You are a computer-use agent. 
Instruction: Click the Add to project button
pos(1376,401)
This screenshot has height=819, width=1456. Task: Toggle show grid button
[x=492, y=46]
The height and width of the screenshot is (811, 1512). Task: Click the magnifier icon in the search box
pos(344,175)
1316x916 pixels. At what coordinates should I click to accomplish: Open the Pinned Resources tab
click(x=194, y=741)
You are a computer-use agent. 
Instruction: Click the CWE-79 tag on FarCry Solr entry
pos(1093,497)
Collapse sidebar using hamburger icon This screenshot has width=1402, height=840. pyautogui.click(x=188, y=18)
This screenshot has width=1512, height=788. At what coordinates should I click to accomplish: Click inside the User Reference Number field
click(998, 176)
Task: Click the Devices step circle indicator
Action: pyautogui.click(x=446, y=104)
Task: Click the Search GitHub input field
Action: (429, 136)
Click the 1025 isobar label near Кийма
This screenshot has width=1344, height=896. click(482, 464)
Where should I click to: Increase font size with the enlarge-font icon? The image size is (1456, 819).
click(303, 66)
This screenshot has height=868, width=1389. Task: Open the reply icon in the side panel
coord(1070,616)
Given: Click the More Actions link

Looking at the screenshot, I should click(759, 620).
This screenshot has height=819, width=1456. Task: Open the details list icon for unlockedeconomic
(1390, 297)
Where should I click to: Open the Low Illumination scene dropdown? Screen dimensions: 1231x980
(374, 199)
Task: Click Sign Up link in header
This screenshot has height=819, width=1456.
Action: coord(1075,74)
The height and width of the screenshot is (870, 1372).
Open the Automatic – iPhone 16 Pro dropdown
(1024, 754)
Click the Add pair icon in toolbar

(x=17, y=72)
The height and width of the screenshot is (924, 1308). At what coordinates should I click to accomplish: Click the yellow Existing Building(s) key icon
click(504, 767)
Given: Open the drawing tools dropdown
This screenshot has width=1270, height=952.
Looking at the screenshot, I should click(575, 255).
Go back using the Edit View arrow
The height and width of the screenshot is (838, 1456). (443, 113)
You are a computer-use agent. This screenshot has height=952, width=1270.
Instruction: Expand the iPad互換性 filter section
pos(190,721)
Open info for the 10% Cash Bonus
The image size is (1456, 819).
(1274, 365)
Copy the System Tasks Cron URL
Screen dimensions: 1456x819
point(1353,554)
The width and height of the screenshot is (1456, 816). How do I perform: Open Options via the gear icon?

----------

## EXERCISE DESCRIPTION
Every line above should be output exactly as it stands.

## ANSWER BOX
You are a computer-use agent. 
Instruction: Click the Add to project button
pos(1376,401)
This screenshot has height=819, width=1456. Task: Toggle show grid button
[x=492, y=46]
The height and width of the screenshot is (811, 1512). Task: Click the magnifier icon in the search box
pos(344,175)
1316x916 pixels. At what coordinates should I click to accomplish: Open the Pinned Resources tab
click(x=194, y=741)
You are a computer-use agent. 
Instruction: Click the CWE-79 tag on FarCry Solr entry
pos(1093,497)
Collapse sidebar using hamburger icon This screenshot has width=1402, height=840. pyautogui.click(x=188, y=18)
This screenshot has width=1512, height=788. At what coordinates should I click to accomplish: Click inside the User Reference Number field
click(998, 176)
Task: Click the Devices step circle indicator
Action: pyautogui.click(x=446, y=104)
Task: Click the Search GitHub input field
Action: (429, 136)
Click the 1025 isobar label near Кийма
This screenshot has width=1344, height=896. click(482, 464)
Where should I click to: Increase font size with the enlarge-font icon? The image size is (1456, 819).
click(303, 66)
This screenshot has height=868, width=1389. Task: Open the reply icon in the side panel
coord(1070,616)
Given: Click the More Actions link

Looking at the screenshot, I should click(759, 620).
This screenshot has height=819, width=1456. Task: Open the details list icon for unlockedeconomic
(1390, 297)
Where should I click to: Open the Low Illumination scene dropdown? Screen dimensions: 1231x980
(374, 199)
Task: Click Sign Up link in header
This screenshot has height=819, width=1456.
Action: coord(1075,74)
The height and width of the screenshot is (870, 1372).
Open the Automatic – iPhone 16 Pro dropdown
(1024, 754)
Click the Add pair icon in toolbar

(x=17, y=72)
The height and width of the screenshot is (924, 1308). At what coordinates should I click to accomplish: Click the yellow Existing Building(s) key icon
click(504, 767)
Given: Open the drawing tools dropdown
This screenshot has width=1270, height=952.
Looking at the screenshot, I should click(575, 255).
Go back using the Edit View arrow
The height and width of the screenshot is (838, 1456). (443, 113)
You are a computer-use agent. This screenshot has height=952, width=1270.
Instruction: Expand the iPad互換性 filter section
pos(190,721)
Open info for the 10% Cash Bonus
The image size is (1456, 819).
(1274, 365)
Copy the System Tasks Cron URL
Screen dimensions: 1456x819
point(1353,554)
The width and height of the screenshot is (1456, 816). How do I perform: Open Options via the gear icon?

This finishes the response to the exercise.